UDL to Support Migrants and Refugees

A Class Of Diverse Higher Education Students Using Laptops In a LectureThis week, we take a look at using Universal Design for Learning to support migrants and refugees in English language learning in higher education.

A reader recently requested more information and references for using UDL on this topic. A great request! It is one that helps to highlight the flexibility and possibilities of UDL for making learning accessible to all.

All learners bring their own unique variability to their learning. Migrants and refugees may bring a learning profile with additional complexities. This may be due to their history, or priorities and experiences in becoming established in a new country. UDL principles provide a particularly appropriate design model, with their emphasis on design practices that cater for diversity. There’s more on this in a previous post.

An article by Katherine Danaher explores how to meet the learning needs of refugees and migrants. Her specific focus is in tertiary blended online English courses. With many tertiary providers moving to online courses during the coronavirus pandemic, this is of particular relevance.

A key feature of UDL is to consider barriers to learning prior to designing the course or lesson. Danaher explains the potential barriers of refugees and migrants in her paper. She highlights some of these barriers as being literacy, lack of prior experience, cultural factors and age.

Perhaps the most useful information in the paper is gleaned from the ‘Course Design’ section in the article. Specific pedagogies and frameworks are highlighted as being beneficial in teaching these learner groups in higher education. Flexible design, individualisation, a constructivist inquiry approach and UDL are all recommended.

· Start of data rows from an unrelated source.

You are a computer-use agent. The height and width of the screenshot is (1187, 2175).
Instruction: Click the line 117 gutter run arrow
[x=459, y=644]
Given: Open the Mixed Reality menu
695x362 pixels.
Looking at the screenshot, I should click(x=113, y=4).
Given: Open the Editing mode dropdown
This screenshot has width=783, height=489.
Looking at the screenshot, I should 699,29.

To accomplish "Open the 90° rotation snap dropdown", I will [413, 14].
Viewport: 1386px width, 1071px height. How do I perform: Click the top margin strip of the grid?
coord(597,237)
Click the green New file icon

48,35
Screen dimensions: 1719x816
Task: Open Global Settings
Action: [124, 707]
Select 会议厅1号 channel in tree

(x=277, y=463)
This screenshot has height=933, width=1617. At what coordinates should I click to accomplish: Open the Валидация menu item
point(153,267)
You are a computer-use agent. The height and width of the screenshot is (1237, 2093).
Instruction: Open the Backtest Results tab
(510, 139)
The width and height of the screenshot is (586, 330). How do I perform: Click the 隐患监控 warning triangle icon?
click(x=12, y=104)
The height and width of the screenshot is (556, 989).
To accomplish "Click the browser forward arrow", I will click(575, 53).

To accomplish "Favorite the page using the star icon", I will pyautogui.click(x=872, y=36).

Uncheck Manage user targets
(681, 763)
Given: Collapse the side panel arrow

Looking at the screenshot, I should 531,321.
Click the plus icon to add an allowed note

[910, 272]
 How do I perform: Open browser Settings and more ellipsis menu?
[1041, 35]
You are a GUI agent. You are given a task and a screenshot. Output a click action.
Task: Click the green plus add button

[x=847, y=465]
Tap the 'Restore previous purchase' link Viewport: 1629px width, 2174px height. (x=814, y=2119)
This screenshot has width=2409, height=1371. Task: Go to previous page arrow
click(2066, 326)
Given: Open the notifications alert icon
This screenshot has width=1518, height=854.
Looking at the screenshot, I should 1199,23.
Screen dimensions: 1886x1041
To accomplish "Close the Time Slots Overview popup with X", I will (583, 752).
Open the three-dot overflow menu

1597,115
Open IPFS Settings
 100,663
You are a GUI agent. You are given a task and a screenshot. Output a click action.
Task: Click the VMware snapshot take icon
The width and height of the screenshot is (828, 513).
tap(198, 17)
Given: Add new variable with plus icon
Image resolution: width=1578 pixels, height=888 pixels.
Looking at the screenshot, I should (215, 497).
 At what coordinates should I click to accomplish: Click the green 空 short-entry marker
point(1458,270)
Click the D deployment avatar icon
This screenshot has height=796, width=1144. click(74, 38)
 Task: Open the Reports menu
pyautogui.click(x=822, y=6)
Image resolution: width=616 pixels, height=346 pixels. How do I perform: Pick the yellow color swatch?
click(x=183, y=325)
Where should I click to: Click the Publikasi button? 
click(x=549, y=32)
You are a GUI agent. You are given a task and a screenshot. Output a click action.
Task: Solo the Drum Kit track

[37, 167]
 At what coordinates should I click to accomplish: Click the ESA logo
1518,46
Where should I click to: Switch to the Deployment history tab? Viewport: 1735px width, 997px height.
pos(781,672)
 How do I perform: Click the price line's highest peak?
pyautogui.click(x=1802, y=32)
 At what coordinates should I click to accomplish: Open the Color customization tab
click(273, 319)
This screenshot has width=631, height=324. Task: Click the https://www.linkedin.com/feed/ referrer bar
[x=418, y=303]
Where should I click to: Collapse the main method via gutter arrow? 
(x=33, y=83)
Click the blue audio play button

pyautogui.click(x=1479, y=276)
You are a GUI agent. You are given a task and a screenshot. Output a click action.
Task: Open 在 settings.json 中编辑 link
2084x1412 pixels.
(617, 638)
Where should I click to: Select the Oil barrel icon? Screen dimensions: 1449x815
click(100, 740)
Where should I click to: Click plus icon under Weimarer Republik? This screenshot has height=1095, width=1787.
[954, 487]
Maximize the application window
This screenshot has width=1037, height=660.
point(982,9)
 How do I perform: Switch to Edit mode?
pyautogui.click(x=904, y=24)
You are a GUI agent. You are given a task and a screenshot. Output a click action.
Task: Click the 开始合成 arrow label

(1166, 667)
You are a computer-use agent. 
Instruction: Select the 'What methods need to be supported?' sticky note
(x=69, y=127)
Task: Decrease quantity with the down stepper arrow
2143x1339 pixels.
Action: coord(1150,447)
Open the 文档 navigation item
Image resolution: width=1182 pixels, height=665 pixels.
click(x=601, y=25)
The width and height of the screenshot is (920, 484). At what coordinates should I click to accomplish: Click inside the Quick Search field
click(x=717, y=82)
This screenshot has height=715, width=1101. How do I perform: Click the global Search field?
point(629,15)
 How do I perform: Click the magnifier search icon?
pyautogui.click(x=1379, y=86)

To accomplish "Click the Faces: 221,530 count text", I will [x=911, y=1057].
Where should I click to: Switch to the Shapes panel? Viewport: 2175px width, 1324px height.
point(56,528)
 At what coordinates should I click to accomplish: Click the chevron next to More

Danaher quotes the National Center on Universal Design for Learning in explaining that the research-based principles of UDL are particularly appropriate for refugee and migrant learners, providing “. . . a blueprint for creating instructional goals, methods, materials, and assessments that work for everyone – not a single, one-size-fits-all solution but rather flexible approaches that can be customized and adjusted for individual needs.” She argues that by using UDL the diverse needs of refugees and migrants with differing educational backgrounds, expectations and goals, can be catered for.

Other links to UDL for migrant and refugee learners include:

A paper by John Bensemen on the needs and responses to refugee learners with limited literacy.

Education, Immigration and Migration is a book by Arar, Brooks and Bogotch that explores how educational leaders face the issue of refugees, immigrant and migrants in educational institutions.

Refugee Background Students Transitioning Into Higher Education Navigating Complex Spaces “untangles the complex nature of transition for students of refugee background in higher education, locating it within broader social trends of increasing social and cultural diversity, as well as government practices and policies concerning the educational resettlement of refugees”.